During this time, I came across a line by John O’Donohue, the Irish poet and philosopher. “When the secret is not respected,” he said, “the sacred vanishes.” With this, I finally found an expression for the things I was feeling. I began to know why it was that I had lost the sense of magic and mystery that had at first attracted me to study the secrets of the plants and the art of healing. I understood why it was that I always cringed when people stopped me in the grocery store to ask me what herbs they should take for this or that condition, or why I felt so sad each time a client asked me how they would know what was working, when I recommended them more than one herb or  dietary suggestion.

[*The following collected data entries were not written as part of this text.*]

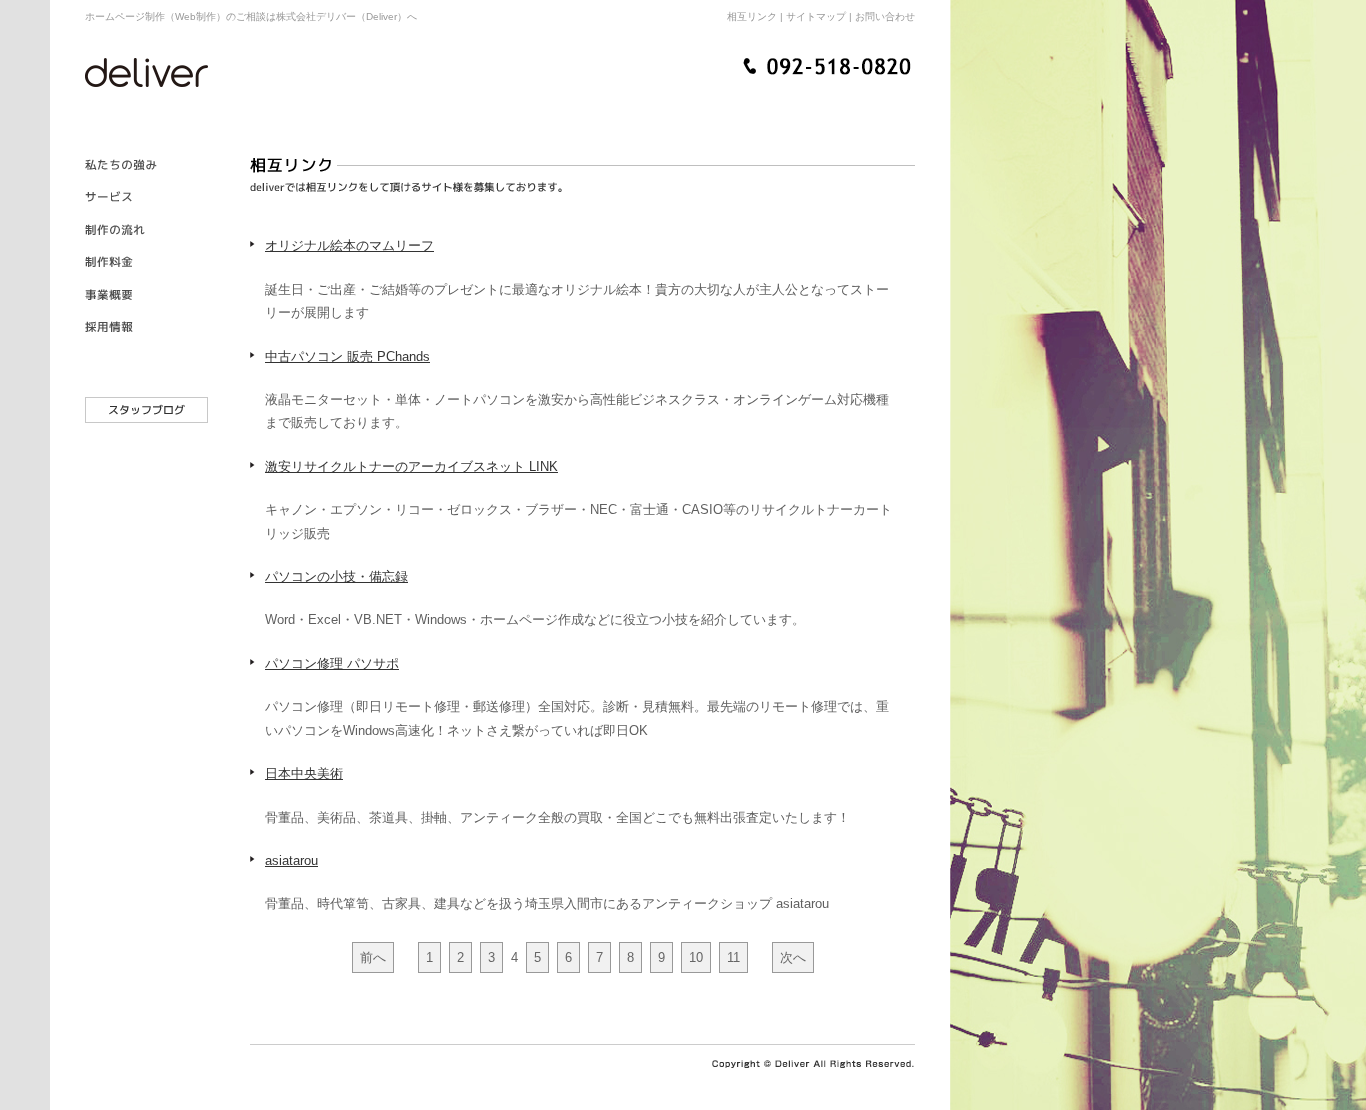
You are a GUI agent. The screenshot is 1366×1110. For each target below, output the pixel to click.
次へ (793, 957)
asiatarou (291, 860)
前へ (373, 957)
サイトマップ (816, 16)
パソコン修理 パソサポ (332, 663)
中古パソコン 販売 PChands (347, 356)
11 (733, 957)
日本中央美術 (304, 773)
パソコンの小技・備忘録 (336, 576)
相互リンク (752, 16)
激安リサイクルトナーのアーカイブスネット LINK (411, 466)
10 (696, 957)
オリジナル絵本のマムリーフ (349, 245)
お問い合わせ (885, 16)
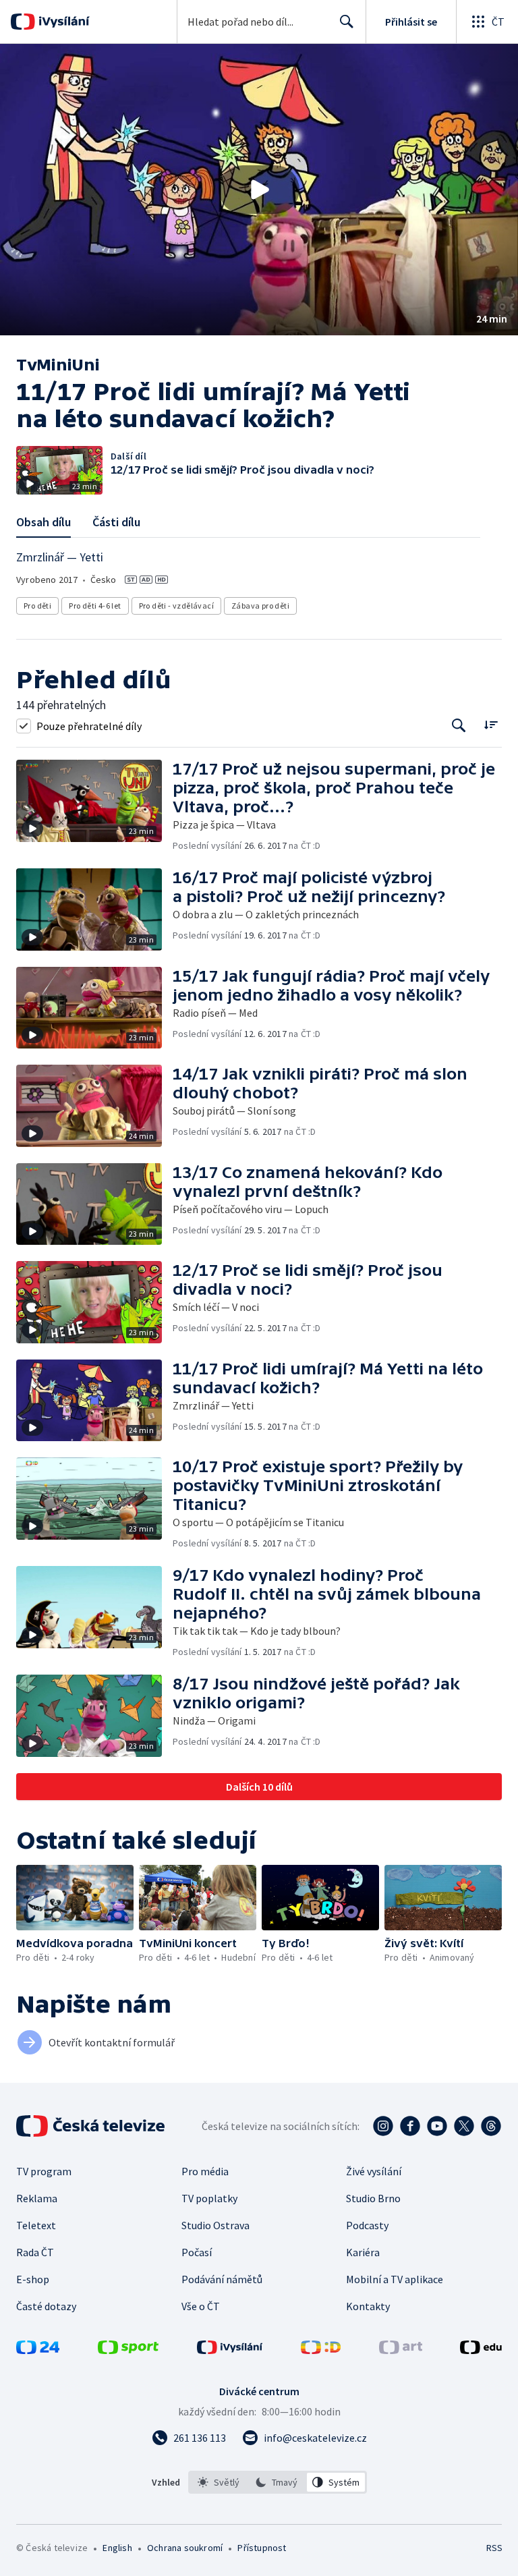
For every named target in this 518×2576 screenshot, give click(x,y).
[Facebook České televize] (410, 2126)
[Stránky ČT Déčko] (321, 2350)
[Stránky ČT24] (37, 2350)
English (117, 2548)
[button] (259, 189)
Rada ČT (35, 2252)
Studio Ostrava (215, 2225)
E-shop (32, 2279)
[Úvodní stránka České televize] (91, 2126)
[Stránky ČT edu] (481, 2350)
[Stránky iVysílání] (230, 2350)
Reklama (36, 2198)
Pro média (205, 2171)
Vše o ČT (200, 2306)
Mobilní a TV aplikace (394, 2279)
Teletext (36, 2225)
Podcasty (367, 2225)
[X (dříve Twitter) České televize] (464, 2126)
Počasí (196, 2252)
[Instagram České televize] (383, 2126)
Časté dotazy (46, 2306)
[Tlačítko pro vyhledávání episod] (459, 725)
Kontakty (368, 2306)
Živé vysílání (373, 2171)
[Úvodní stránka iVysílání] (62, 21)
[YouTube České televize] (437, 2126)
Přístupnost (261, 2548)
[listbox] (277, 2482)
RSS (494, 2548)
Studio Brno (373, 2198)
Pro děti (37, 605)
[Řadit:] (491, 724)
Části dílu (116, 522)
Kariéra (363, 2252)
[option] (219, 2482)
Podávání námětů (221, 2279)
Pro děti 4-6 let (95, 605)
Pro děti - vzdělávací (176, 605)
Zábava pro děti (260, 605)
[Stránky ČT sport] (128, 2350)
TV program (43, 2171)
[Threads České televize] (491, 2126)
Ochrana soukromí (185, 2548)
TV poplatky (209, 2198)
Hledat (347, 21)
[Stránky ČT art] (400, 2350)
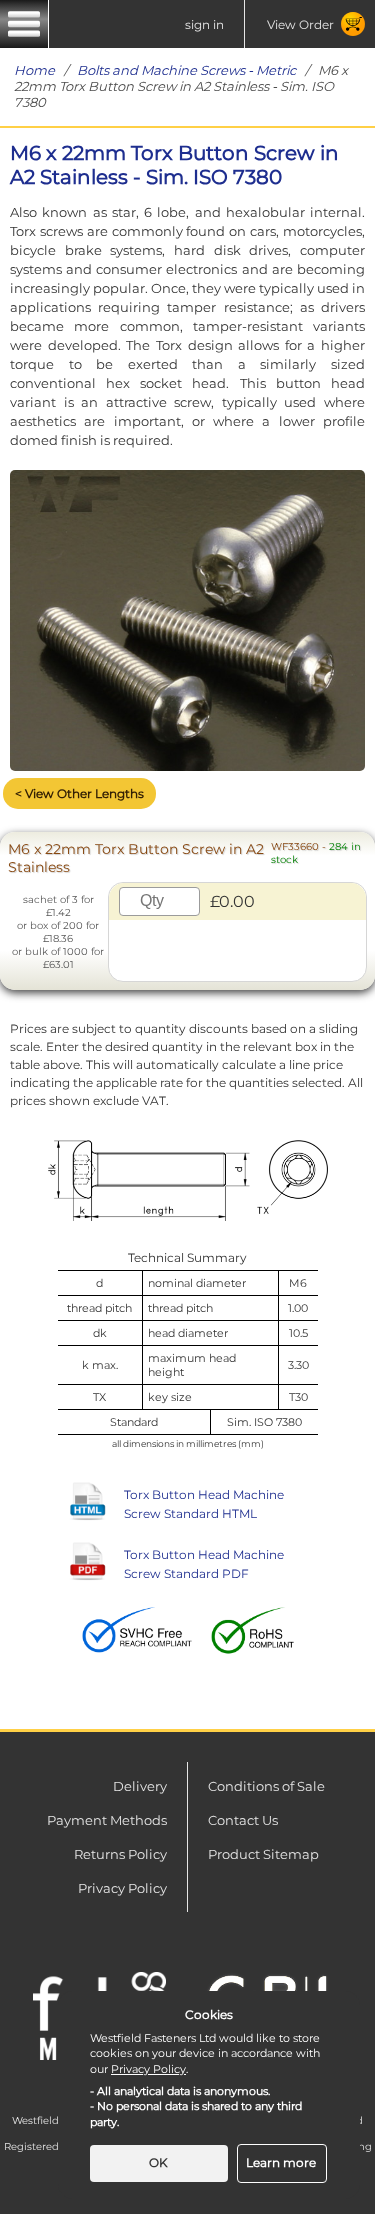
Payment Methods (107, 1820)
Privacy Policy (122, 1888)
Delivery (140, 1786)
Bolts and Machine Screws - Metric (186, 70)
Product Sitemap (263, 1854)
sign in (204, 24)
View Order (300, 24)
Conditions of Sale (266, 1786)
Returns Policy (120, 1854)
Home (34, 70)
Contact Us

And I started to understand why I felt so disenchanted with and exhausted by trying to think about every food I ate from the this strange and esoteric concept of “health.” In my folly, in our culture’s folly, I had not respected the secret. I had tried to dissect it, to, “unriddle and control the unknown.” I had made the sacred vanish.

And so I am going to confess to you now, that such are the reasons why I no longer consider myself a herbalist in the way I did before, why I find myself unable to write about plants or health in the ways that I did previously. What I need in my own life, and what we as a culture truly need, is to stop looking at life, at health, at food, at medicine as a riddle that needs to be solved. Instead I want to step back, I want to invite the mystery, the magic, the sacred back in. I don’t want to try and fit things into boxes anymore, and I certainly don’t want to try to fit my life into one either, even if that box is the context of health. And strangely enough, I think science will support this. Already, we are beginning to understand that it isn’t any one nutrient, or the amount of any one nutrient that keeps us healthy – but the variety and diversity of nutrients in our diet that confers health. The more diverse and complex our diets are – the larger the variety of foods we expose ourselves to – the healthier we tend to be. Health lies in the unknowable complexity of the riddle, and not its solution.

Instead, I want to notice and celebrate those aspects of my daily life that make me feel alive and vibrant. I want to trust the wisdom of my ancestors, the wisdom of the Earth and my own instinct in the foods I choose to eat and know that is enough. I want to eat things that are wild, I want to let roots simmer in my soups and add bitter herbs to my salads – I want to make jams and syrups with the berries of the autumn and put flower petals into my bath – because I trust that all this is not just good for me, but enriches my experiences of life, connects me to the Earth, the season, to the great complexity and mystery of life. And I want this to be my medicine, rather than those miscellaneous bottles and jars collecting dust on the kitchen counter. As Michael Pollan points out, the more obsessed we’ve become about health and what is healthy, the less healthy we have become. So I’m done with that sort of thinking. I’m done looking at everything under the harsh flourescent lights, and instead I’m holding up a candle to life and looking at the way that shadows and mystery and the things we don’t know or understand are what make life so beautiful, so incredible. For it is then, I think, when we experience what it is we call health, that unknowable and undefinable sense of the sacred.